Cytoplasmic Signaling Pathways
A third way in which oncogenes may facilitate proliferation is by the manufacture of excessive or abnormal components of the intracellular signaling pathways. These pathways involve numerous enzymes and chemicals that normally function to transmit signals from activated receptors at the cell surface to the cell nucleus. A mutant proto-oncogene that codes for excessive or abnormal cytoplasmic signaling components could cause activation of the pathway even though no signal was received at the cell surface. The best understood example of this mechanism is mutations of the ras gene family. Proteins encoded by ras genes are monomeric G-proteins that transmit signals from receptors at the cell surface into the interior of the cell. The ras protein is active when it has guanosine triphosphate (GTP) bound to it, but it quickly hydrolyzes the GTP, thus automatically turning itself off after a brief period of activity. A mutation in the ras gene can code for a protein that is unable to hydrolyze GTP, so it remains persistently active and stimulates cell proliferation inappropriately. Mutations of the ras genes occur in about 20% of all human cancers, including leukemias and lung, ovarian, colon, and pancreatic cancer.1
The entire proliferation pathway, including the growth factor (mitogen), the receptor, and the intracellular cascade, ultimately affects transcription of a set of genes in the nucleus that spur the cell to enter the S phase. A number of proto-oncogenes have been identified that code for transcription factors in the nucleus. Transcription factors are proteins that must be assembled at the promoter area to begin gene transcription (see Chapters 3 and 5). Transcription factors are normally sequestered and prevented from indiscriminate activity until appropriate signals cause their release. Mutations in transcription factor genes may cause overproduction of transcription factors or interfere with the normal mechanisms for keeping them in check. Myc, jun, and fos are examples of proto-oncogenes that code for nuclear transcription factors. Abnormalities of the myc genes are found in numerous cancers, including lung and breast cancer, leukemia, and neuroblastoma.

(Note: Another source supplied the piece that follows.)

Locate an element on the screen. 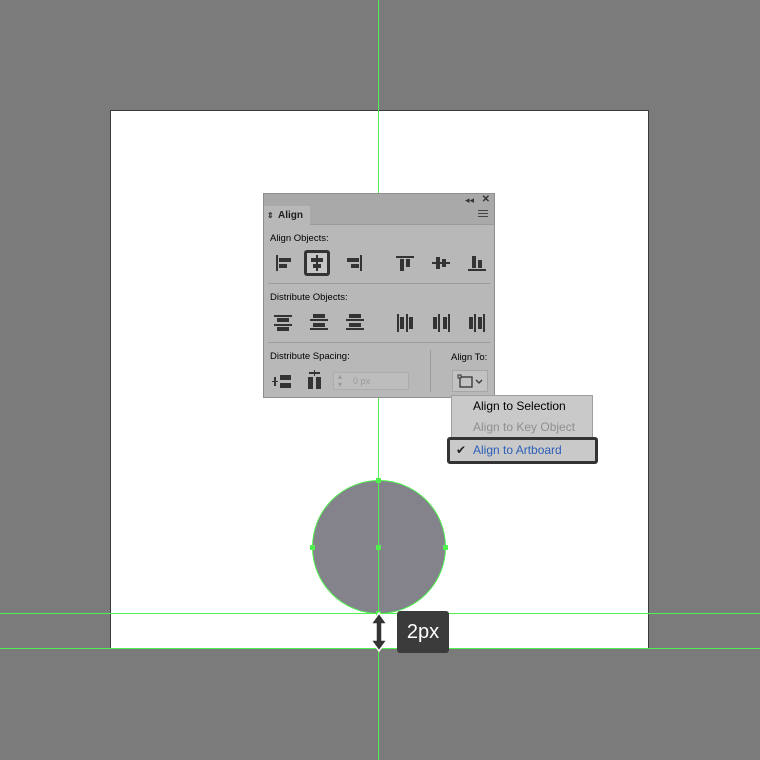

From Proto-Oncogene to Oncogene
Proto-oncogenes become activated oncogenes when mutations alter their activity so that proliferation-promoting signals are generated inappropriately. At least four general ways in which proto-oncogenes can be activated are known (Figure 7-6): (1) Oncogenes may be introduced into the host cell by a retrovirus; (2) a proto-oncogene within the cell may suffer a mutagenic event that changes its structure and function; (3) a DNA sequence that normally regulates proto-oncogene expression may be damaged or lost and allow the proto-oncogene to become abnormally active; and (4) an error in chromosome replication may cause extra copies of the proto-oncogene to be included in the genome (amplification).